Tokenizer returns empty string for the last line

shumbo commented 1 year ago

Hi 👋 I'm using pegen for parsing a Python-like language, encountered something unexpected, and wondering if anyone can take a look.

Problem

It seems that pegen.tokenizer.Tokenizer stores the empty string for the last line of the source if the source does not end with a NEWLINE.

import io
import tokenize

from pegen.tokenizer import Tokenizer

source = "line 1\nline 2\nline 3"

print(source)

tok_stream = tokenize.generate_tokens(io.StringIO(source).readline)
tokenizer = Tokenizer(tok_stream)

# load all tokens
while True:
    tok = tokenizer.getnext()
    print(tok)
    if tok.type == tokenize.ENDMARKER:
        break

print(tokenizer._lines)

print("last line: ", tokenizer.get_lines([3]))
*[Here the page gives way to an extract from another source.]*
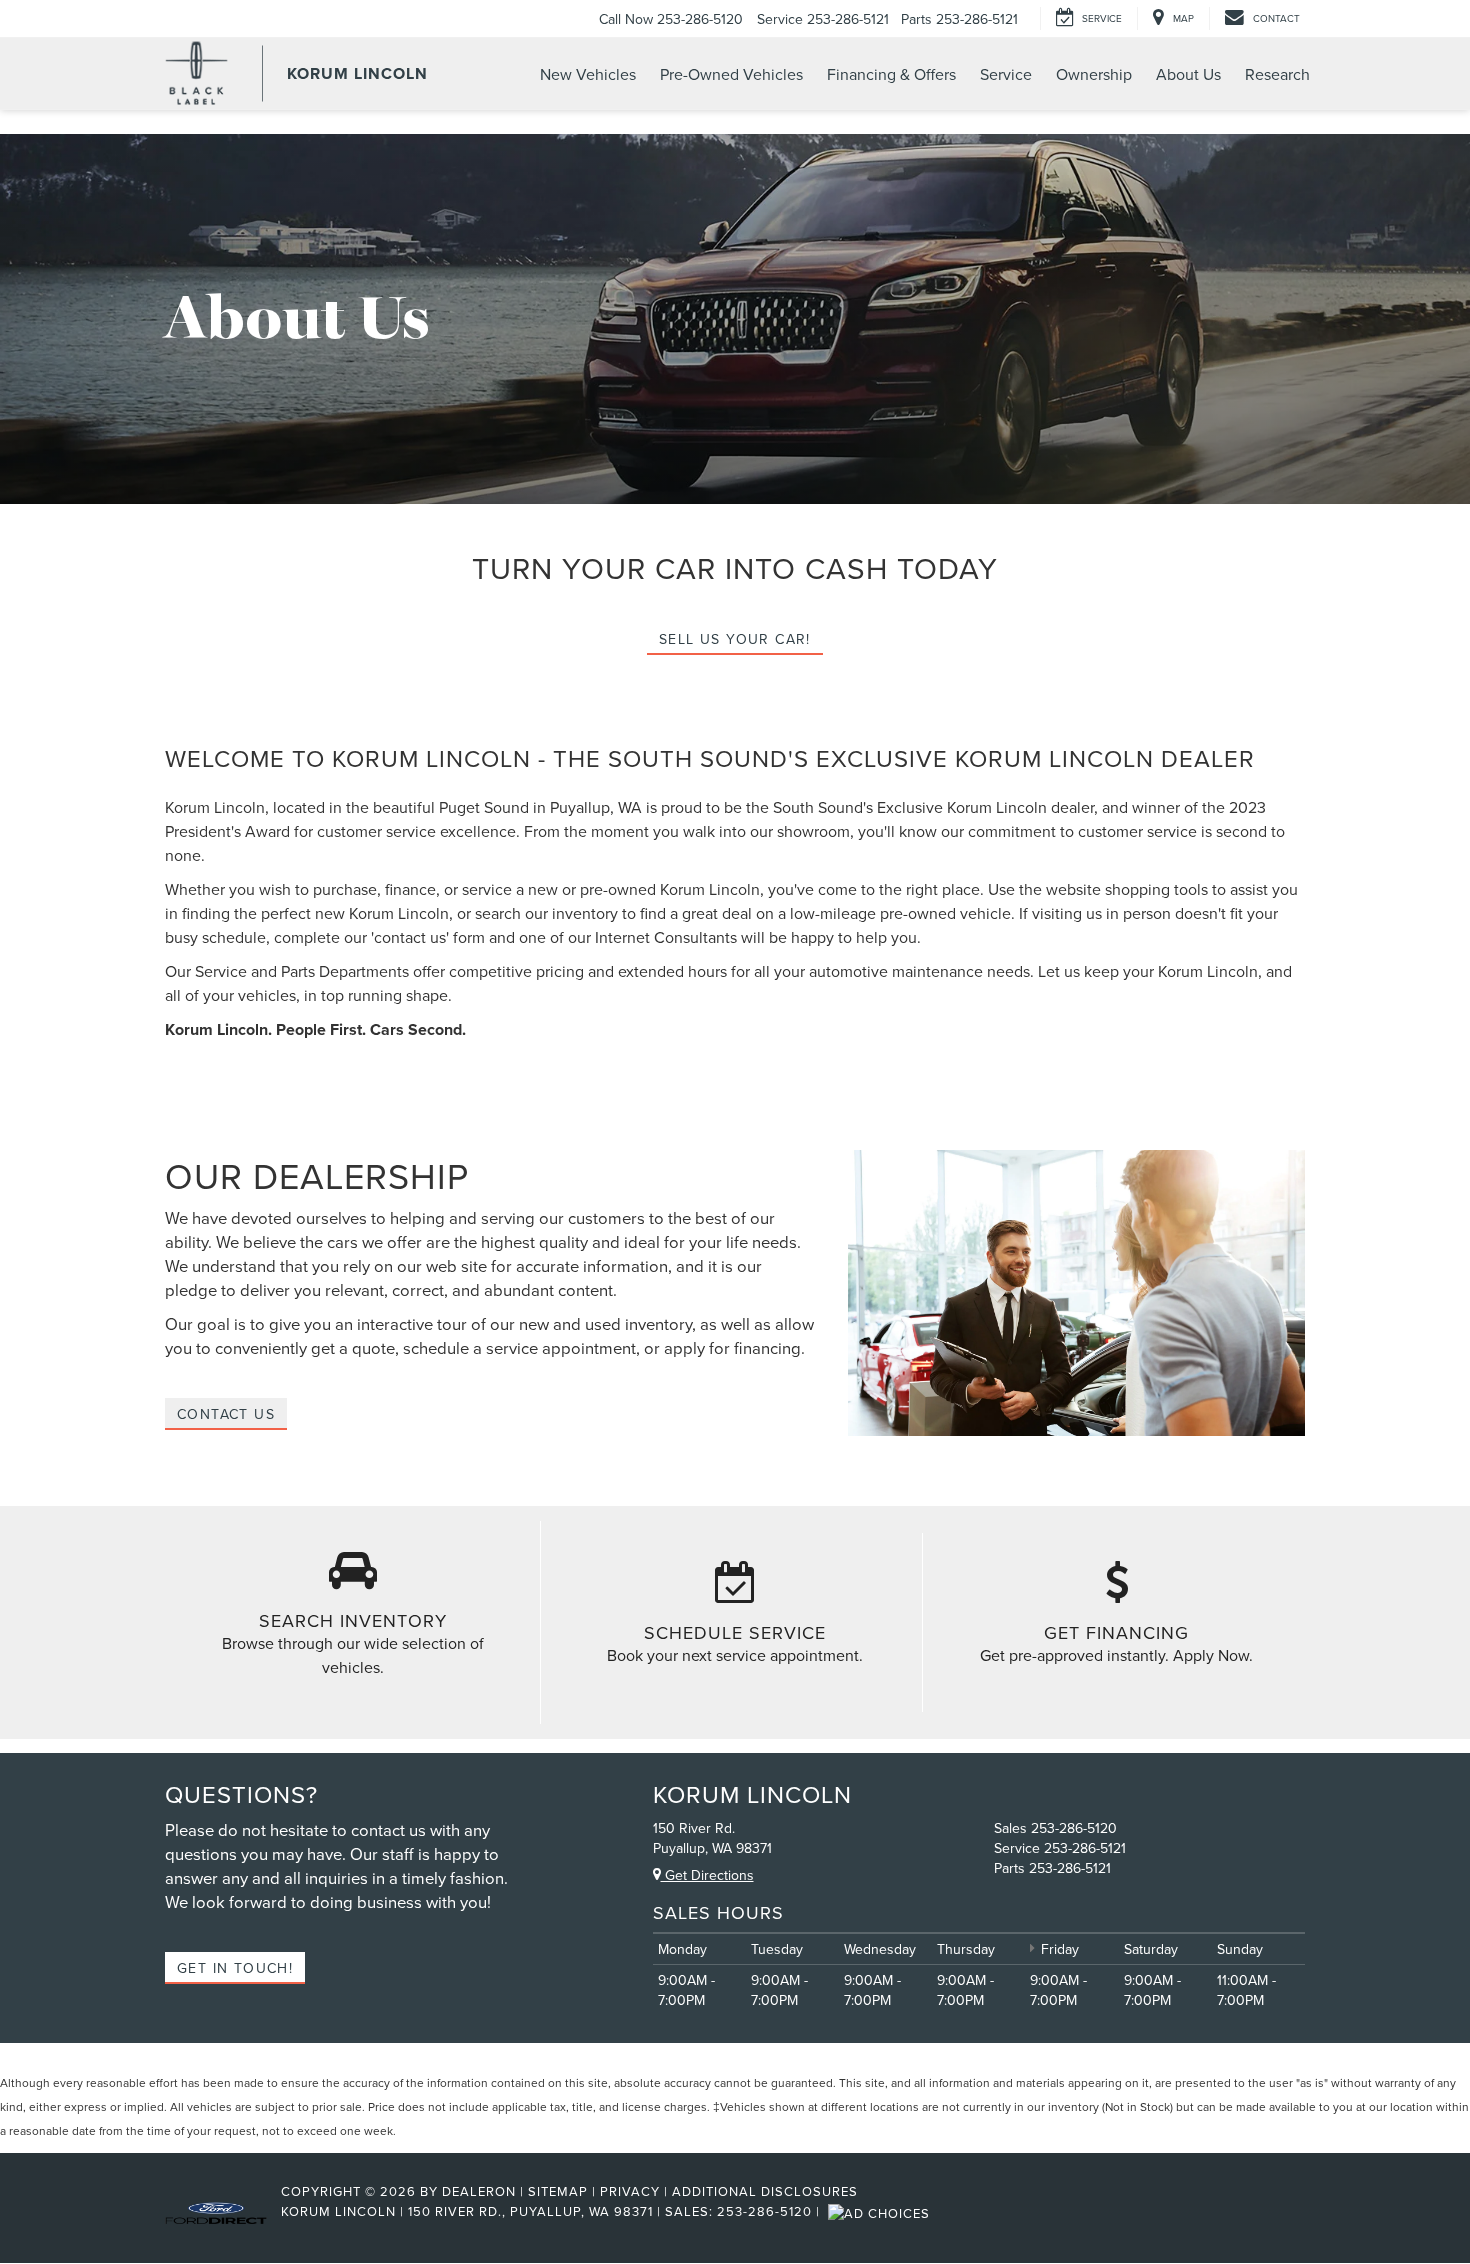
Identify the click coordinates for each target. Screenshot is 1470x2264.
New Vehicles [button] (588, 74)
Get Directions (707, 1875)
I expect the last line to print ["line 3"] but it prints [''].

After some investigation, I found that the empty line is coming from NEWLINE tokens generated by Python's tokenize module.

If the source does not end with a NEWLINE, tokenize injects one. For example, tokenizing the above input would produce

TokenInfo(type=1 (NAME), string='line', start=(1, 0), end=(1, 4), line='line 1\n')
TokenInfo(type=2 (NUMBER), string='1', start=(1, 5), end=(1, 6), line='line 1\n')
TokenInfo(type=4 (NEWLINE), string='\n', start=(1, 6), end=(1, 7), line='line 1\n')
TokenInfo(type=1 (NAME), string='line', start=(2, 0), end=(2, 4), line='line 2\n')
TokenInfo(type=2 (NUMBER), string='2', start=(2, 5), end=(2, 6), line='line 2\n')
TokenInfo(type=4 (NEWLINE), string='\n', start=(2, 6), end=(2, 7), line='line 2\n')
TokenInfo(type=1 (NAME), string='line', start=(3, 0), end=(3, 4), line='line 3')
TokenInfo(type=2 (NUMBER), string='3', start=(3, 5), end=(3, 6), line='line 3')
TokenInfo(type=4 (NEWLINE), string='', start=(3, 6), end=(3, 7), line='') 👈
TokenInfo(type=0 (ENDMARKER), string='', start=(4, 0), end=(4, 0), line='')
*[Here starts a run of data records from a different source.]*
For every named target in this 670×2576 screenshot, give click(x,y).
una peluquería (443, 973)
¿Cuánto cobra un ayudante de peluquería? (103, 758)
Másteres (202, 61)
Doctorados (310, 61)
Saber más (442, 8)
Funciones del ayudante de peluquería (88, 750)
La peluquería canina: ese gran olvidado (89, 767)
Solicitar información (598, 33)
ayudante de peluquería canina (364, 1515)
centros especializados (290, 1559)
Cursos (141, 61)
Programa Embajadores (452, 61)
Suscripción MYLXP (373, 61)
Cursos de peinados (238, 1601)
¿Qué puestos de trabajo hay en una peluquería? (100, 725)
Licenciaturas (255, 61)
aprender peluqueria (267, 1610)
The second-to-last token does not exist in the original source but was added by the tokenizer. The problem is that this injected token does not have line (which on its own is reasonable).
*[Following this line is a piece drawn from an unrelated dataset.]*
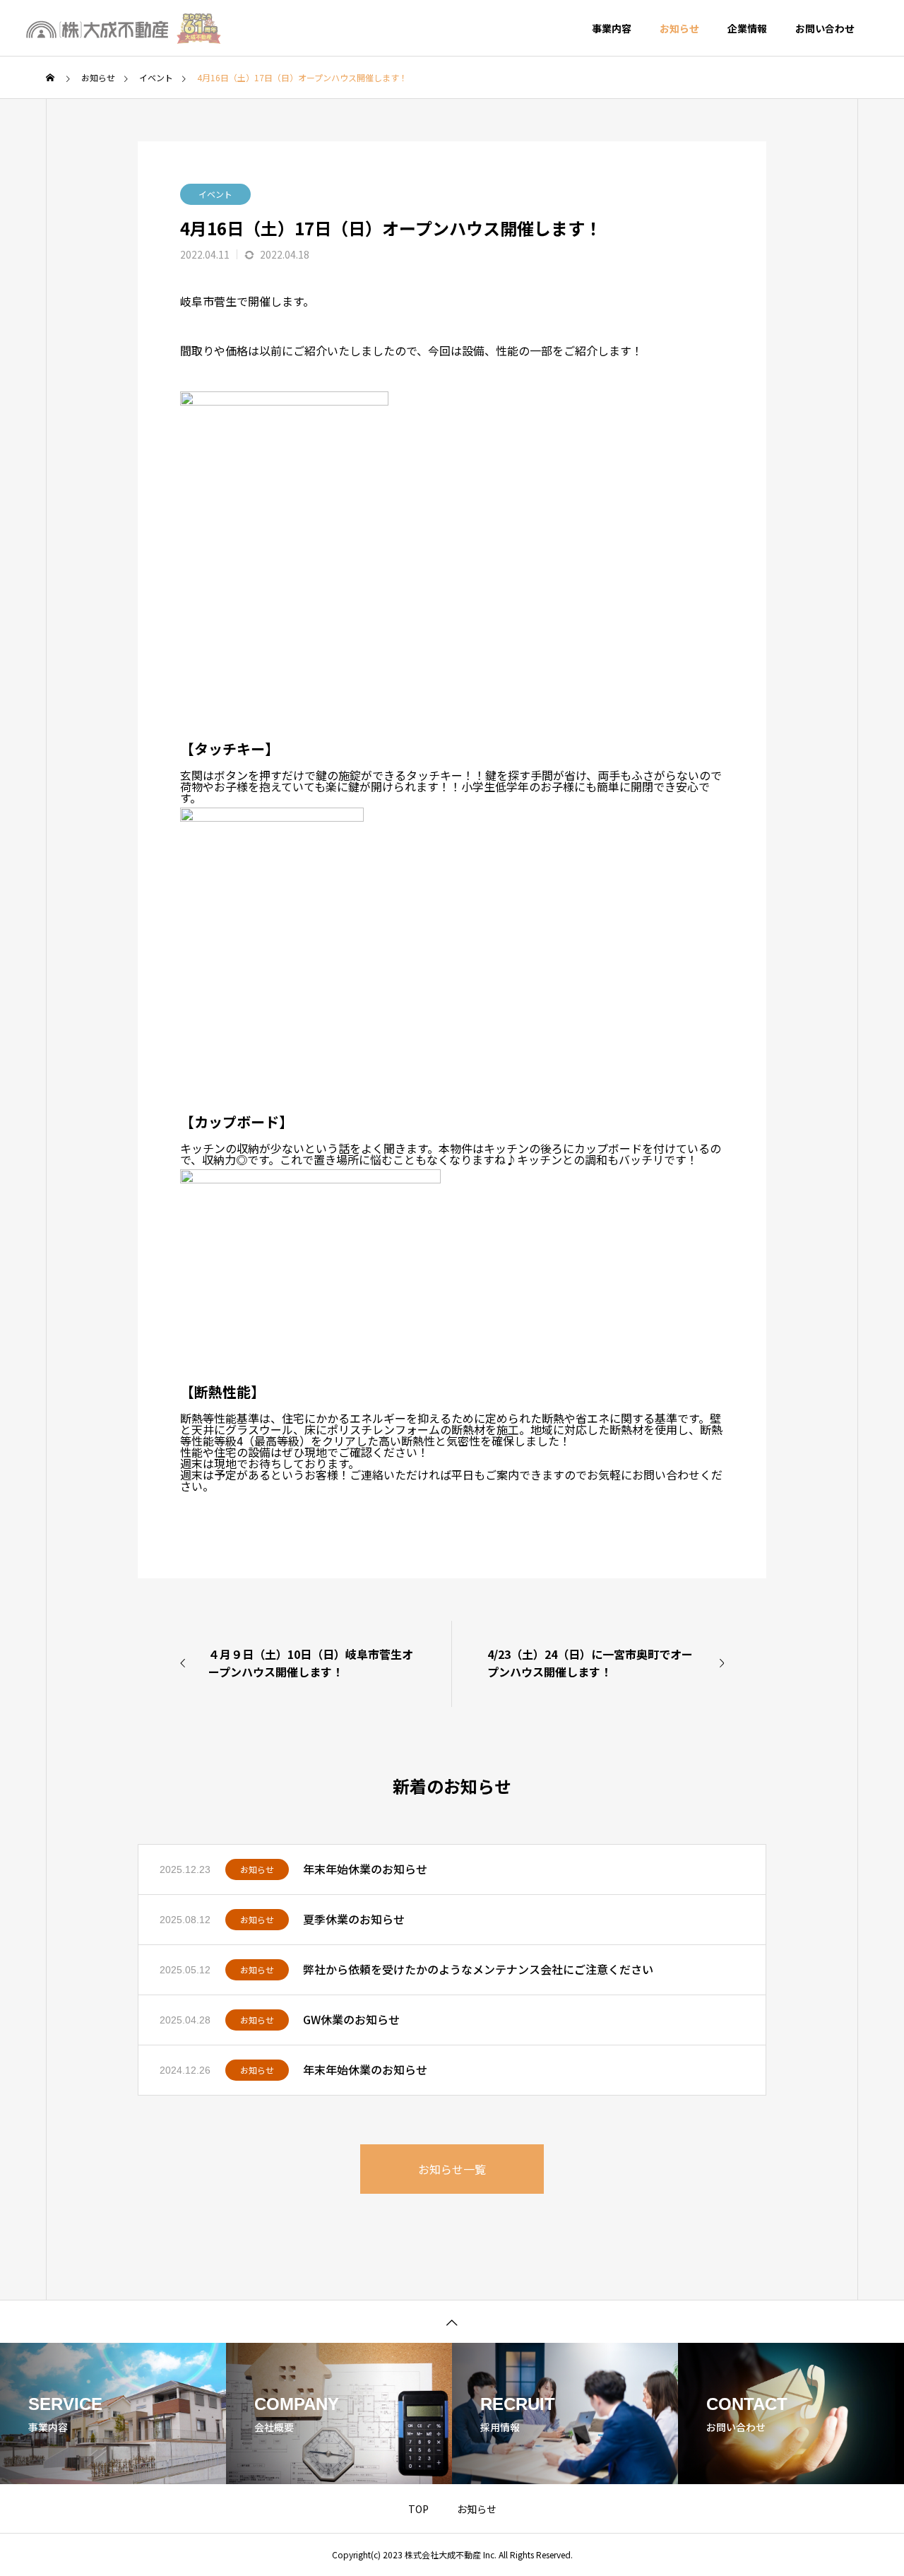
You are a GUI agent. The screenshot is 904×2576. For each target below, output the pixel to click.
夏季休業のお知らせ (354, 1918)
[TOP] (452, 2321)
https://github.com/we-like-parsers/pegen/blob/fab0c5b012836fcba07c1c1c828874745c8a4bfd/src/pegen/tokenizer.py#L59

Pegen's tokenizer uses this to cache the text on that line. So after execution, tokenizer._lines is set to {1: 'line 1\n', 2: 'line 2\n', 3: '', 4: ''}.

Possible Fixes

If this is an unintentional behavior, a possible fix I can think of is to update _lines only if the same line has not been set.

I've added a test case, implemented this change, and it seems to be working.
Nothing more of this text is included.